- _Required action 1_: According to the passage on gymnosperm chloroplast genomes, why did the two sequenced pine genomes tell researchers little about how complex conifer chloroplast genomes are? Answer in one to three sentences.
- _Required action 2_: Continue the passage on gymnosperm chloroplast genomes from its last sentence.

Since the first reports of the complete nucleotide sequences of the tobacco  and liverwort  chloroplast (cp) genomes, a number of other land plant cp genomic sequences have been determined. These complete cp genomic sequences have enabled various comparative analyses, including phylogenetic studies, that are based on these data [3–7]. In contrast, however, the complete cp genome nucleotide sequences of only three gymnosperm species, Cycas taitungensis , Pinus thunbergii , and Pinus koraiensis  have been determined.
The cp genomes of gymnosperms, especially in coniferous species, have distinctive features compared with those of angiosperms, including paternal inheritance [11–17], relatively high levels of intra-specific variation [18–21], and a different pattern of RNA editing . Generally, the cp genomes of angiosperms range in size from 130 to 160 kb, and contain two identical inverted repeats (IRs) that divide the genomes into large (LSC) and small single copy (SSC) regions. The relative sizes of these LSC, SSC and IRs remain constant, with both gene content and gene order being highly conserved [23, 24]. On the other hand, the relative sizes of the gymnosperm IRs vary significantly among taxa [25–27]; for example, the IRs of Ginkgo biloba are 17 kbp , those of Cycas taitungensis are 23 kbp , whereas those of Pinus thunbergii are very short, at just 495 bp [9, 29]. It has been suggested that, like P. thunbergii, some coniferous species also lack the large IRs that exist in other gymnosperms [25, 26, 30, 31]. This lack of IRs is considered to have preceded the extensive genomic rearrangements of the conifer cp genome . Steane  compared the complete cp genome of Eucalyptus globulus with that of other angiosperm taxa and P. thunbergii, and found that the cp genome of P. thunbergii was arranged very differently to that of angiosperms. However, there is only limited information available about the cp genomic sequences of coniferous species, with the complete cp genome nucleotide sequences of only two species of pine, Pinus thunbergii  and Pinus koraiensis  in the family Pinaceae, having been determined. The cp genomes of these two pine species were very similar in terms of both gene content and gene order and so provided little information about the complexity of the conifer cp genome.

- _Extracted data_:
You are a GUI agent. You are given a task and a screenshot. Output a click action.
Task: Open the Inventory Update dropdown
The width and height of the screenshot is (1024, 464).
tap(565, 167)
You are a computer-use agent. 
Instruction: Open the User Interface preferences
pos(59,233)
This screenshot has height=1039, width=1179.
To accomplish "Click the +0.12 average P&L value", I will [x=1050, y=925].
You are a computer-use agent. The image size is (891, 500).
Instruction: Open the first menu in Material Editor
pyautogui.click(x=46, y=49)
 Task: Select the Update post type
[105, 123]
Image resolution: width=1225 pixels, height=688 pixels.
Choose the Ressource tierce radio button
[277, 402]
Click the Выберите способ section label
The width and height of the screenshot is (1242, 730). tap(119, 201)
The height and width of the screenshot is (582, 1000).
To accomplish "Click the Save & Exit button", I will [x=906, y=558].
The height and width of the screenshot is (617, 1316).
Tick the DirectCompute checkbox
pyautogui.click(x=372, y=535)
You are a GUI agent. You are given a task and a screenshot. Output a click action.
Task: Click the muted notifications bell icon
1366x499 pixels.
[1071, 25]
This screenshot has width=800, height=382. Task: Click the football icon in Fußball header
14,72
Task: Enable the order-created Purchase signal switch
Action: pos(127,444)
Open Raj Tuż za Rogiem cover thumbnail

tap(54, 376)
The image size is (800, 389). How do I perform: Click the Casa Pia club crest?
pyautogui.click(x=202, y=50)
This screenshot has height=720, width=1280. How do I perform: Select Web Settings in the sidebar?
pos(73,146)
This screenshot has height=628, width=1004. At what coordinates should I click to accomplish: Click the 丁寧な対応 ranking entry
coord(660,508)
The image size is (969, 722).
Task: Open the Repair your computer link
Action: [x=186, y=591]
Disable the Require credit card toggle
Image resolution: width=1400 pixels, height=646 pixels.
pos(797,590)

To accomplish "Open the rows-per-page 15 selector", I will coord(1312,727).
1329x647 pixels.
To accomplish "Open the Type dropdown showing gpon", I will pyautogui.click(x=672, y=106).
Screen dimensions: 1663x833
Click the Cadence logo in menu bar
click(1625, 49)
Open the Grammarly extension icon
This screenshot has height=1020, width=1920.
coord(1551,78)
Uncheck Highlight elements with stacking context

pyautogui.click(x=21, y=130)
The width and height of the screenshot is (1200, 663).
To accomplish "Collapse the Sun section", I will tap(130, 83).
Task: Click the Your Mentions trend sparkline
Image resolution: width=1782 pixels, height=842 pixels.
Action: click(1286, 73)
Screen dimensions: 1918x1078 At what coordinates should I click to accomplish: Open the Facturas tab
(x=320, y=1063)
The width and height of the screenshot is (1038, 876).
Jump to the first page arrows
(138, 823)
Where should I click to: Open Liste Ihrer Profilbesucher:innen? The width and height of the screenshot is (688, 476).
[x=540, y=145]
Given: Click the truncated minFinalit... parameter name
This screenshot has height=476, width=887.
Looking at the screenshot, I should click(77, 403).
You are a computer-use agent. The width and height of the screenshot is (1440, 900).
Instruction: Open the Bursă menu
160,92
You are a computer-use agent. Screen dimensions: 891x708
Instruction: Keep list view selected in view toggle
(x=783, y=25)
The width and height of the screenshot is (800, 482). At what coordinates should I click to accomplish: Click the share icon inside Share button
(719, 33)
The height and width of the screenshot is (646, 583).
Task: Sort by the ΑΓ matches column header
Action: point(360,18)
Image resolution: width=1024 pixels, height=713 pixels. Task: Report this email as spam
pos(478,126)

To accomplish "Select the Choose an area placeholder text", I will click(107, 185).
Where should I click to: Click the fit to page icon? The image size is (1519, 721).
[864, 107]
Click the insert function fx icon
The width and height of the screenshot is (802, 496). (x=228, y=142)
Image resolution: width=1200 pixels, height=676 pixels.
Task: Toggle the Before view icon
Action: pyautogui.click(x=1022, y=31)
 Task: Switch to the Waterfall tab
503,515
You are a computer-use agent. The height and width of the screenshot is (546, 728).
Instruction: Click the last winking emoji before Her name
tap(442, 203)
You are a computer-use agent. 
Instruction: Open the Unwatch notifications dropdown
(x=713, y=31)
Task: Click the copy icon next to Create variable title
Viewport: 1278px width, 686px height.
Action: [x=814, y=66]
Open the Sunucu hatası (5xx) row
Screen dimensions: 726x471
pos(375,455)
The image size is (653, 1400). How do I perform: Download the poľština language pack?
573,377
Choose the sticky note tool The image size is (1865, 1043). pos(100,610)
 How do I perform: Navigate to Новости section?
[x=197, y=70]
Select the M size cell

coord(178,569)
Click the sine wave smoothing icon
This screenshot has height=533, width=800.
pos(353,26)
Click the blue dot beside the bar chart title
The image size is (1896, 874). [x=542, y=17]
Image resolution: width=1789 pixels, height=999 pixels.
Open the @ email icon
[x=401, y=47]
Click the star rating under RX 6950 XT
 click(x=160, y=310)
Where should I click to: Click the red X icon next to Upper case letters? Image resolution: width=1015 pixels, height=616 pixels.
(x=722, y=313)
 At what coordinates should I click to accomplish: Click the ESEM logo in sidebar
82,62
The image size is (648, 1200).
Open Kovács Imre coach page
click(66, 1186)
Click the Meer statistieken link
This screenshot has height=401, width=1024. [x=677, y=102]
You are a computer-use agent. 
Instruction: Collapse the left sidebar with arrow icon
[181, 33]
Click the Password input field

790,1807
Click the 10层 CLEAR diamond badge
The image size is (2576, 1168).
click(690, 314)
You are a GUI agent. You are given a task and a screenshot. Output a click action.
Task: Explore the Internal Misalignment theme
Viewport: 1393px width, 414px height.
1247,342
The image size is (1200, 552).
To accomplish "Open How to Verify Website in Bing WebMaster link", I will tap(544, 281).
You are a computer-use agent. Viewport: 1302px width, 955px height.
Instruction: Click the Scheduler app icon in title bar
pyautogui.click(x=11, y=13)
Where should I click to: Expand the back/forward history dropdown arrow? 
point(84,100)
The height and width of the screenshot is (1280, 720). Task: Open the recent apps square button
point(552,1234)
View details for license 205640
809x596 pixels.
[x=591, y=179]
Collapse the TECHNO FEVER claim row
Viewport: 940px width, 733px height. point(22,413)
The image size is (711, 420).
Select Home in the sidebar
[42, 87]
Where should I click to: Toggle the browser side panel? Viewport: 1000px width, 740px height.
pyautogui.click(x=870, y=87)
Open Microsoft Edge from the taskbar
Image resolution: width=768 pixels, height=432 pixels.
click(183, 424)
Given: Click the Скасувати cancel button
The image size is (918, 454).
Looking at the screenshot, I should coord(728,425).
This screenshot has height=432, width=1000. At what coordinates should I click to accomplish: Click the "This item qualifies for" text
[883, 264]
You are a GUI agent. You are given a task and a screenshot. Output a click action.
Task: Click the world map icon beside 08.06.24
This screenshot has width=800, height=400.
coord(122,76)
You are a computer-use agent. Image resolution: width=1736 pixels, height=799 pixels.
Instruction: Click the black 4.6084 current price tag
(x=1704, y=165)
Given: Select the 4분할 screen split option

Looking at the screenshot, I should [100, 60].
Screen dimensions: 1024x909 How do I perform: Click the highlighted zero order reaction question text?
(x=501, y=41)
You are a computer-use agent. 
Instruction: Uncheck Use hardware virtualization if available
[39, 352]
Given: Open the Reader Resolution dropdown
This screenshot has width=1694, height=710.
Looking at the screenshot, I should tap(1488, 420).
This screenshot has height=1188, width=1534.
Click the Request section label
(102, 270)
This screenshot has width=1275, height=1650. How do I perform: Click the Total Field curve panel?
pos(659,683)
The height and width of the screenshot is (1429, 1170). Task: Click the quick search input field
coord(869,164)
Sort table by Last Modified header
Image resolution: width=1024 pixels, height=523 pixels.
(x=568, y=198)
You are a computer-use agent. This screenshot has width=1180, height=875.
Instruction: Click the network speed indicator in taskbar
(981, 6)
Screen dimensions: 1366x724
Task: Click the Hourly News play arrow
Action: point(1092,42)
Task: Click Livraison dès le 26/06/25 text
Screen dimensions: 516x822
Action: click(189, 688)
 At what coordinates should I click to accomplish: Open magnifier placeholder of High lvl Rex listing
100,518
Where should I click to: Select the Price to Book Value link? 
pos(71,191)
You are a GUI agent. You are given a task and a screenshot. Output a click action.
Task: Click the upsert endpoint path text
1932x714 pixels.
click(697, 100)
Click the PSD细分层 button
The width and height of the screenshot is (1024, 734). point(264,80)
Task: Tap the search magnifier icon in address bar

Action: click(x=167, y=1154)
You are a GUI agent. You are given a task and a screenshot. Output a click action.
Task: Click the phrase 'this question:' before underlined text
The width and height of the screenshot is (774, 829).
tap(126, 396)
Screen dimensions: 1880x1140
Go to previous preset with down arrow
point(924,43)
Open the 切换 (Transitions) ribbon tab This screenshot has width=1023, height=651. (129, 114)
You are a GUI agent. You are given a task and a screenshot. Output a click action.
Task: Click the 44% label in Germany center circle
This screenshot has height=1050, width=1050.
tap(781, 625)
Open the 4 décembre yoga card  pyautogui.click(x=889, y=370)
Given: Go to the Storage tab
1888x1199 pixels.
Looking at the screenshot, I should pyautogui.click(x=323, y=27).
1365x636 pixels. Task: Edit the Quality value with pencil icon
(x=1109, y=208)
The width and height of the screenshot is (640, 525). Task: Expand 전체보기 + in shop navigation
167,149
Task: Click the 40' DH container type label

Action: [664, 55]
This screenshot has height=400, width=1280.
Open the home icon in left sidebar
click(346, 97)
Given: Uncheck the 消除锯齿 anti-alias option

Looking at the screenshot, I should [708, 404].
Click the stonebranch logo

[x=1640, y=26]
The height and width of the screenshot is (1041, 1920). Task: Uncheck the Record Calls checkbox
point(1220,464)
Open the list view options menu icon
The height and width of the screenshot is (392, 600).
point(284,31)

- _Response area 1_: The chloroplast genomes of Pinus thunbergii and Pinus koraiensis were very similar in both gene content and gene order. As a result, they gave little information about the complexity of the conifer chloroplast genome.

- _Response area 2_:
In previous phylogenetic studies, of the four extant gymnosperm groups (Cycads, Conifers, Ginkgoales, and Gnetales), the conifers were considered to be divisible into two distinct groups; a Pinaceae group and a group consisting of five other families (Cupressaceae sensu lato, Taxaceae, Podocarpaceae, Araucariaceae, and Sciadopityaceae) [33, 34]. The cp nucleotide sequences from this five member group, excluding the Pinaceae group, can provide interesting information about the conifer cp genome, not only in terms of genome structure but also concerning their evolutionary history. Despite the lack of complete cp genome sequences from any family member of the Cupressaceae sensu lato, Tsumura et al.  suggested, on the basis of physical maps and Southern hybridization analyses, that the cp genome of Cryptomeria japonica differs from that of other land plants, including pine species, in terms of genome size and gene order as well as in the absence of the large IRs. Thus, the complete cp genome sequence of C. japonica would drastically increase our understanding of the divergence of coniferous cp genome structures and gene content, and additionally clearly identify the differences with the Pinaceae group.
There are two particular questions that need to be addressed using the complete cp genome sequence of C. japonica: (1) how different is the C. japonica cp genome from those of other plants, including gymnosperms, and (2) is the loss of the large IRs involved with the instability and diversification of the cp genome, especially between coniferous groups? To respond to these questions, we present in this paper the complete nucleotide sequence of the cp genome of C. japonica [DDBJ: AP009377], and compare its overall gene content and genomic structure with those of two other angiosperms (Eucalyptus globulus and Oryza sativa), a liverwort (Marchantia polymorpha), a fern (Adiantum capillus), and two gymnosperms (Cycas taitungensis and Pinus thunbergii).